In [1]:

import re
import pandas as pd
import numpy as np
import statsmodels.api as sm  # for datasets
import matplotlib.pyplot as plt
%matplotlib inline

# Hide Numpy warnings from Statsmodels
import warnings
warnings.filterwarnings('ignore')

# Sequence of Appelpy imports
from appelpy.eda import statistical_moments
from appelpy.utils import DummyEncoder
from appelpy.linear_model import OLS
from appelpy.diagnostics import heteroskedasticity_test

This notebook shows how to make a simple model pipeline with Appelpy, using the Cars93 dataset.

There is data available about 93 cars. One variable of interest to model is the price of the cars.

It can be particularly challenging to fit models with many categorical variables. If you fit models on data that come from a database, where categories of a variable may shift over time, then model pipelines can help to make the modelling process more robust and easier to maintain.

Notebook workflow:

Load data
Explore data
Transform data (set up functions for transforming the raw data)
- Column renaming
- Dummy column encoding
- Log variables
Fit model
- Initial model: set up a basic ModelPipeline and fit model1 using it. Run model diagnostics.
- Second model: fit model2 with the pipeline. Run model diagnostics.
- Second model with different base levels for categorical variables.

Load data¶

In [2]:

df_raw = sm.datasets.get_rdataset('Cars93', 'MASS').data

In [3]:

df_raw.shape

Out[3]:

(93, 27)

Explore data¶

In [4]:

statistical_moments(df_raw)

Out[4]:

	mean	var	skew	kurtosis
Min.Price	17.1258	76.493	1.16382	0.9016
Price	19.5097	93.3046	1.50824	3.18369
Max.Price	21.8989	121.671	2.00091	6.9816
MPG.city	22.3656	31.5823	1.67682	3.72841
MPG.highway	29.086	28.4273	1.20997	2.41192
EngineSize	2.66774	1.07612	0.845494	0.297016
Horsepower	143.828	2743.08	0.936308	0.98822
RPM	5280.65	356089	-0.254344	-0.451623
Rev.per.mile	2332.2	246519	0.276984	0.145034
Fuel.tank.capacity	16.6645	10.7543	0.106394	0.0566398
Passengers	5.08602	1.07948	0.061504	0.822782
Length	183.204	213.23	-0.0886349	0.361628
Wheelbase	103.946	46.5079	0.111884	-0.819052
Width	69.3763	14.2807	0.25975	-0.297207
Turn.circle	38.957	10.3894	-0.131405	-0.757256
Rear.seat.room	27.8297	8.93455	0.0769636	0.781057
Luggage.room	13.8902	8.9878	0.225345	0.444448
Weight	3072.9	347978	-0.141341	-0.873658

Exploratory data analysis and causal reasoning are not the focus of this notebook.

We are interested in modelling the Price of cars based on these independent variables:

Type (categorical variable)
MPG.city (continuous variable)
Airbags (categorical variable)
Origin (categorical variable)

Transform data¶

Rename columns¶

The source dataset has columns in camel case.
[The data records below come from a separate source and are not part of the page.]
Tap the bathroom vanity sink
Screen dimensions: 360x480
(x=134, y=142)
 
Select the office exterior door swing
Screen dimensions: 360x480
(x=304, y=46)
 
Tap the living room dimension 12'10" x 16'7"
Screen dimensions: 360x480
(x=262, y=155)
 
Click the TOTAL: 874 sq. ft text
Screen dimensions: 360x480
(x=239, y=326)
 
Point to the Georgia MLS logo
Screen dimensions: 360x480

As we're using Python let's get it closer to snake case.

In [5]:

def _rename_columns(df):
    "Make column names lowercase and more like snake-case."
    return (df
            .rename(columns=lambda x: re.sub("[ ,.,-]", '_', x))
            .rename(columns=str.lower))

In [6]:

df_raw.columns

Out[6]:

Index(['Manufacturer', 'Model', 'Type', 'Min.Price', 'Price', 'Max.Price',
       'MPG.city', 'MPG.highway', 'AirBags', 'DriveTrain', 'Cylinders',
       'EngineSize', 'Horsepower', 'RPM', 'Rev.per.mile', 'Man.trans.avail',
       'Fuel.tank.capacity', 'Passengers', 'Length', 'Wheelbase', 'Width',
       'Turn.circle', 'Rear.seat.room', 'Luggage.room', 'Weight', 'Origin',
       'Make'],
      dtype='object')

In [7]:

df_raw = df_raw.pipe(_rename_columns)

Clean the column names by using the rename_columns method.

In [8]:

df_raw.columns

Out[8]:

Index(['manufacturer', 'model', 'type', 'min_price', 'price', 'max_price',
       'mpg_city', 'mpg_highway', 'airbags', 'drivetrain', 'cylinders',
       'enginesize', 'horsepower', 'rpm', 'rev_per_mile', 'man_trans_avail',
       'fuel_tank_capacity', 'passengers', 'length', 'wheelbase', 'width',
       'turn_circle', 'rear_seat_room', 'luggage_room', 'weight', 'origin',
       'make'],
      dtype='object')

Encoding of columns¶

There are many categorical variables in the dataset, so for a linear regression model we will need to encode dummy variables from each categorical variable.

In [9]:

def _process_data(raw_df, cat_base_levels):
    "Transform raw dataset by encoding columns, e.g. dummy columns from categorical variables."
    return (df_raw
            .pipe(_rename_columns)
            .pipe(DummyEncoder,
                  categorical_col_base_levels=cat_base_levels)
            .transform()
            .pipe(_rename_columns))

Here is an example of a categorical variable in the dataset and its values:

In [10]:

df_raw['airbags'].unique()

Out[10]:

array(['None', 'Driver & Passenger', 'Driver only'], dtype=object)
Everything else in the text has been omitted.